The €52.3 million in funding will be extracted from a €2.25 billion pot that the EU allocated Malta in 2020 for its 2021-2017 funding round. 

It is the first funding allocation from that round that the EU Commission has approved for Malta.

The €52.3 million will come from the EU’s Asylum, Migration and Integration Fund, or AMIL. AMIL is focused on strengthening the EU’s common European asylum system and helping member states integrate third-country nationals, repatriate failed asylum seekers and relocate those granted humanitarian protection to other countries within the EU. 

Funding can also be used to improve infrastructure related to migration, such as reception centres. 

Malta’s approved allocation of €52.3 million in EU funds was announced by the parliamentary secretariat for EU funds on Wednesday. 

The statement did not provide any details about what that money will be used for, despite parliamentary secretary Chris Bonett saying that Malta had to present “clear ideas about where and how we will be spending this fund”.

Instead, the statement said that the money would be used to “provide support for our country to continue to tackle the challenge of irregular migration.” 

The secretariat added that it expects to receive EU Commission approval for several other funding allocations in the coming weeks, effectively giving the government the green light to start investing in such projects. 

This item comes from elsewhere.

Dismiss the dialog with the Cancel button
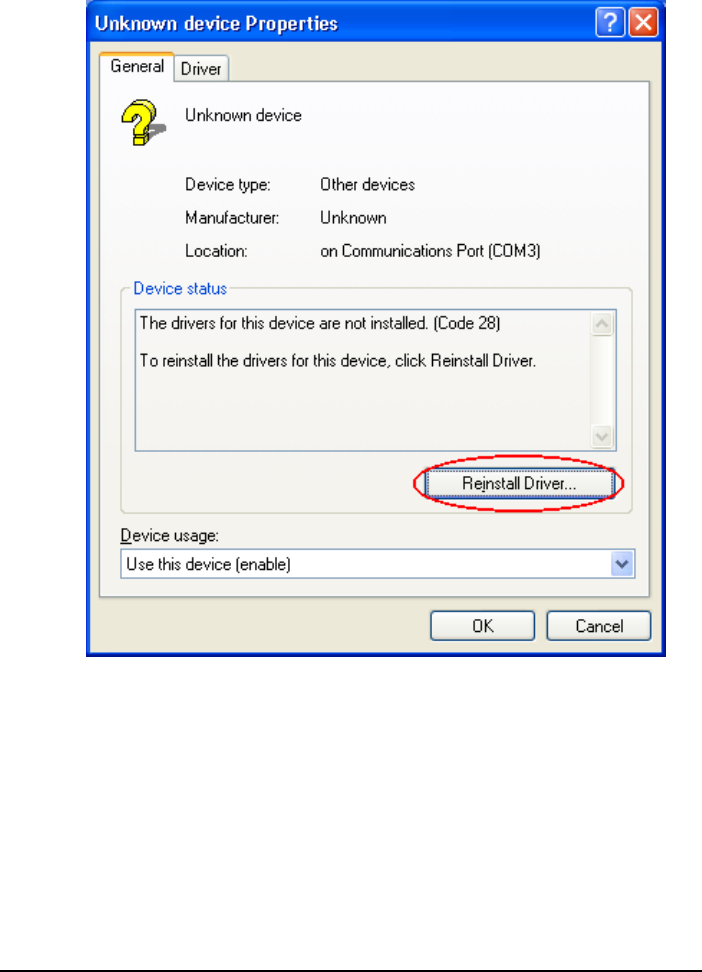The width and height of the screenshot is (702, 972). (x=598, y=626)
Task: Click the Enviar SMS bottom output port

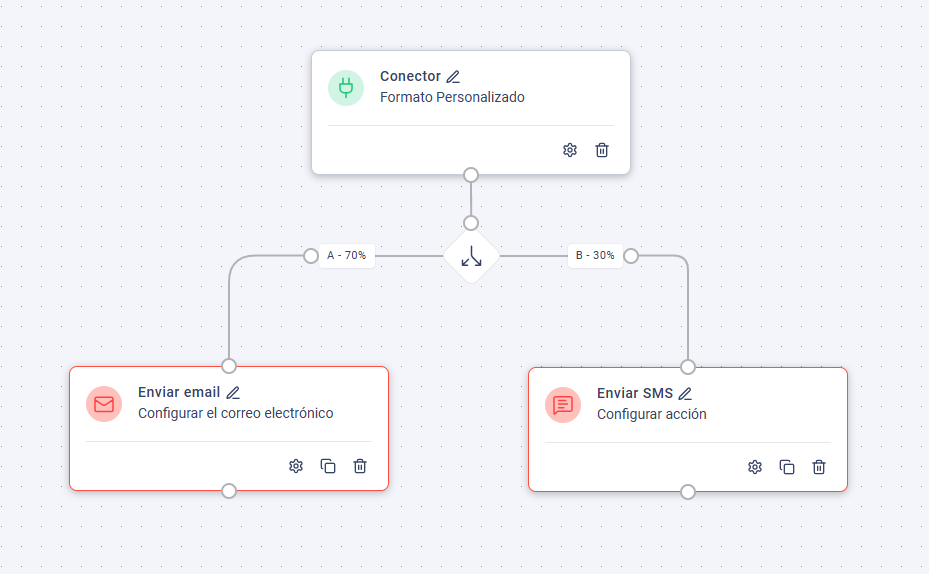Action: 688,491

That will come as a relief to Prime Minister Robert Abela and his executive, given a Finance Ministry decision to cancel a raft of domestically-financed infrastructural projects, in a bid to rein in spending and use that money to bankroll an energy subsidy instead. 

In its Wednesday statement, the EU Funds secretariat said that officials have been in regular discussions with the EU Commission about how to allocate Malta’s 2021-2027 funding allocation ever since the €2.25 billion package was announced by Prime Minister Robert Abela. 

That allocation is significantly larger than the previous one, which totalled €1.1 billion, with EU funding to member states over the coming years having been boosted by the inclusion of an additional COVID-19 stimulus package. 

Malta’s €2.25 billion allocation was trimmed by €60 million earlier this year, with Brussels recalculating the figure to take into account the country’s rapid economic growth.